======== RECORD EXCERPTS ========

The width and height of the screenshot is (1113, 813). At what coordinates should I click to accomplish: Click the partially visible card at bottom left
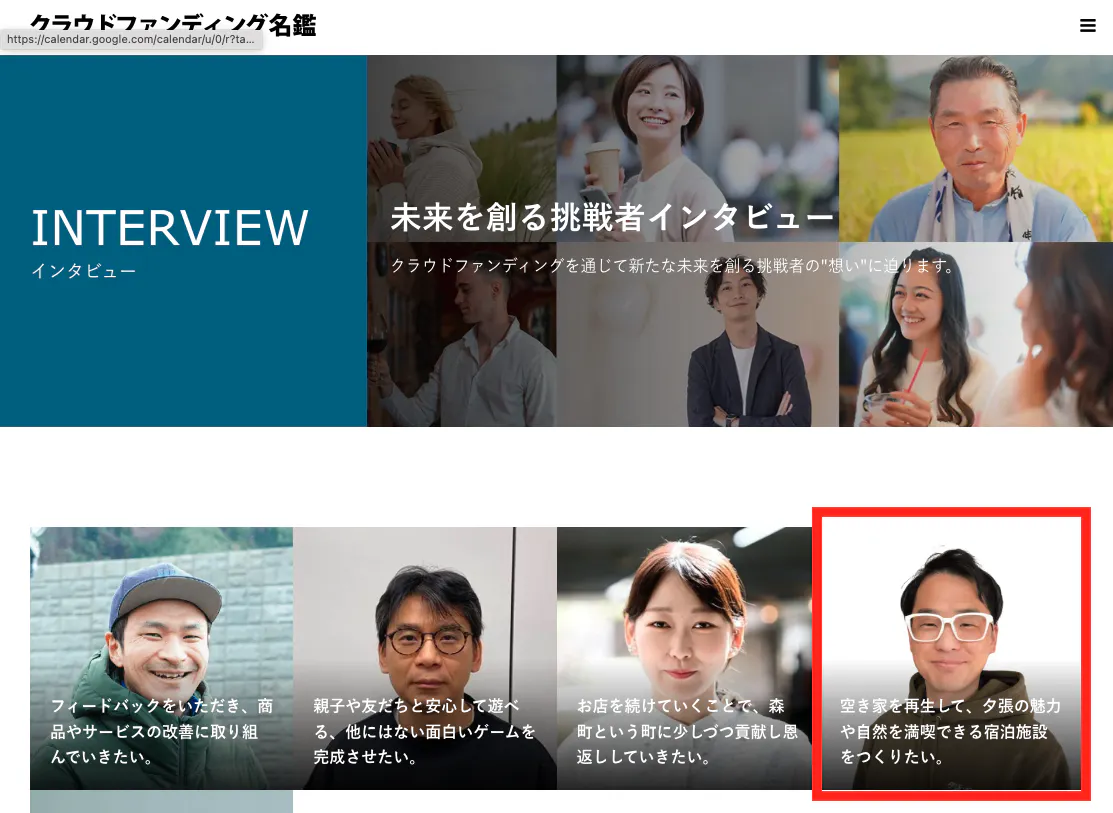161,802
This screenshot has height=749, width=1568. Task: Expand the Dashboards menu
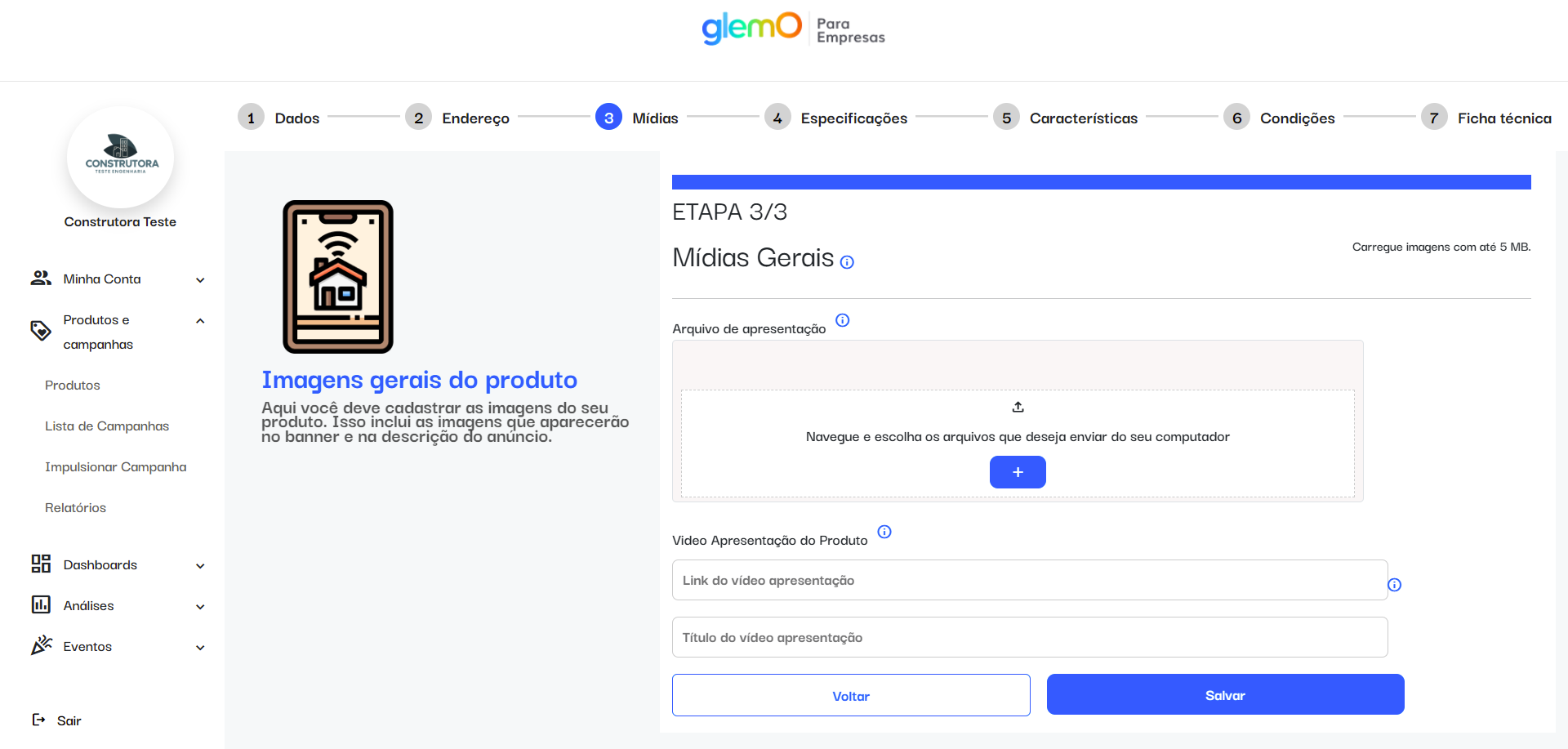click(200, 566)
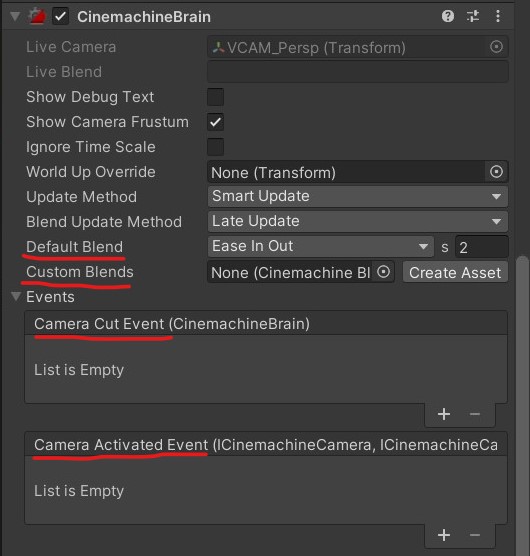Enable Ignore Time Scale checkbox

(216, 147)
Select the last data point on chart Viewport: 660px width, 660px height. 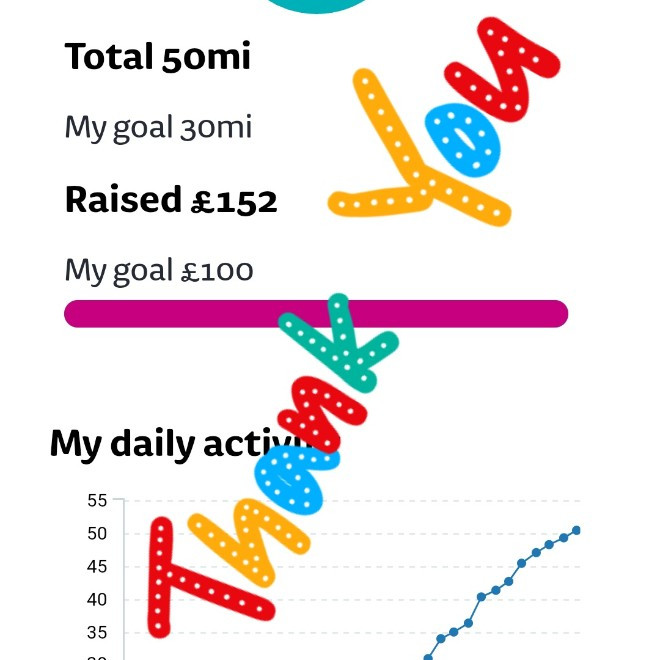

========

Apart from the images, every line above needs to be printed again exactly.

▸ TASK SOLUTION
The width and height of the screenshot is (1113, 813). At what coordinates should I click to accomplish: Click the partially visible card at bottom left
161,802
This screenshot has height=749, width=1568. Task: Expand the Dashboards menu
click(200, 566)
Enable Ignore Time Scale checkbox

(216, 147)
Select the last data point on chart Viewport: 660px width, 660px height. 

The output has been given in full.